Come rápido. Se le ha hecho tarde y la mañana pasó veloz. El arreglo en el porche de Iria lo entretuvo más de lo debido. Empieza a nublarse. En otoño anochece sobre las siete de la tarde, aunque ese día a las cinco empezó a ennegrecer.
Desde su piso se aprecia el majestuoso Faro de Port Kolumbus. La vieja torre solitaria en frente de su apartamento luce sus franjas azules y blancas. Situado sobre el acantilado de las rocas de la bocana de la ensenada. El mar ruge. Se prepara una tormenta.
Es la hora estipulada. Sale a la terraza sin accionar la luz. Se agacha y a tientas busca en la esquina más próxima a la puerta. Necesita la linterna. Siempre la guarda al borde del balcón, apoyada en el suelo. En medio de la barana hay un trípode, por delante de una silla. Acopla la ranura de la linterna a la cabeza del trípode. Comprueba que el foco de dos palmos queda bien sujeto. Conecta un visor que hace de objetivo. El ocular es un pequeño catalejo obsoleto. Deja montado todo el artilugio. Parece un lanzagranadas, aunque solo dispare fotones.
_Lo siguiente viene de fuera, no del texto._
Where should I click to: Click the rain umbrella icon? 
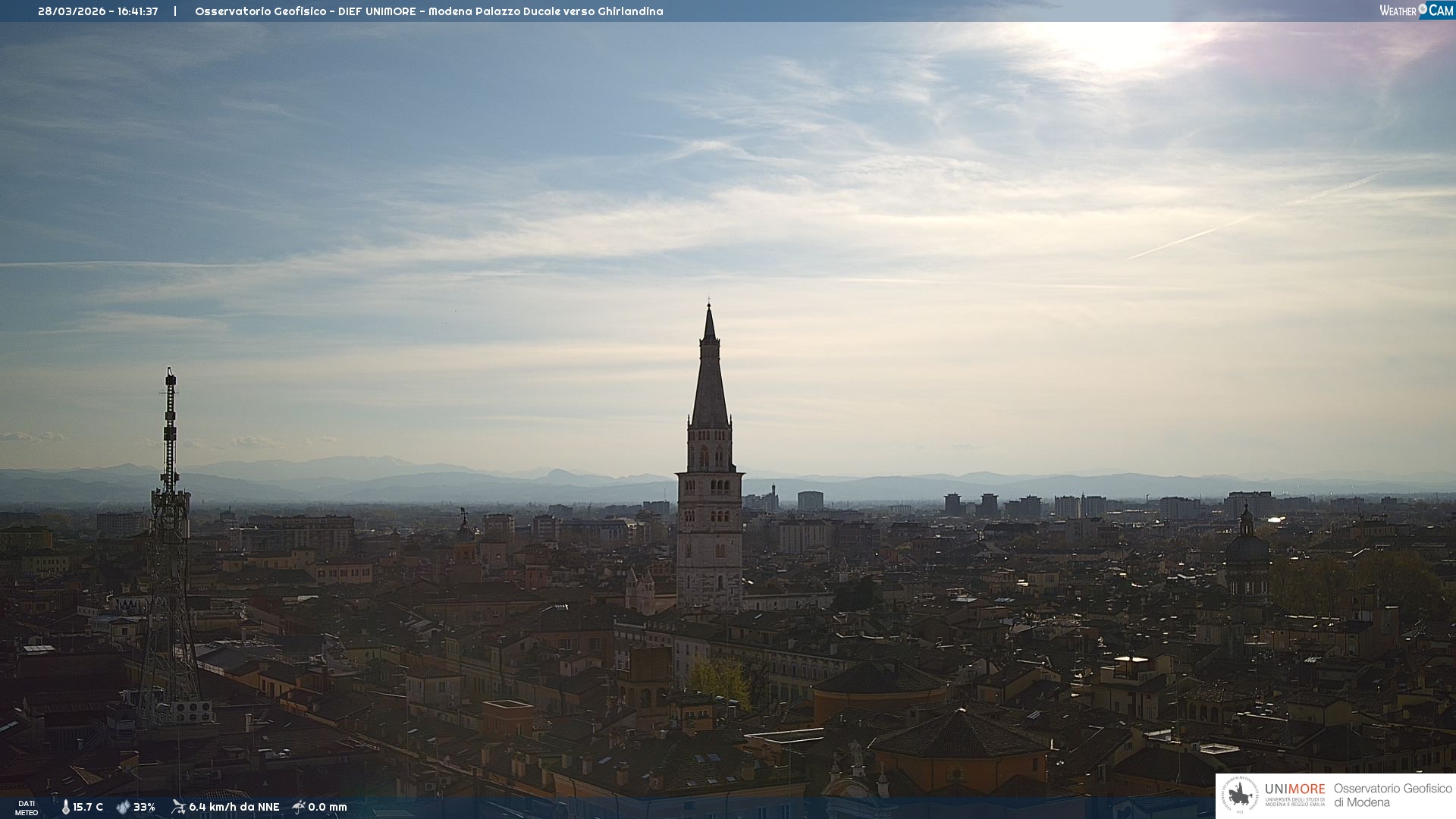click(299, 807)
Se sienta y vuelve a contemplar el paisaje. Mira el faro. Parece un atardecer de postal. La quietud de los riscos contrasta con la bravura cada vez más intensa del mar. Le reconforta.
Acerca su ojo a la lupa. Empieza a avizorar a través del objetivo. Enfoca buscando el centro de la torre vigía. El faro hace rato que emite señales. En un mundo tecnológico nadie las necesita. La sutil liturgia de las interferencias son el aviso de la existencia del Sistema, una luz que guía en la oscuridad. Una vez centrado en ese punto del edificio empieza a bajar, en línea recta, hasta la base. Luego cambia la dirección, unos metros en línea recta, a su derecha. Vuelve a virar para descender el punto de la mira, en vertical. Lo sitúa sobre el acantilado, encuadrando el orificio de la Cueva de S’Òliba. Es una gruta bajo el faro que casi nadie conoce.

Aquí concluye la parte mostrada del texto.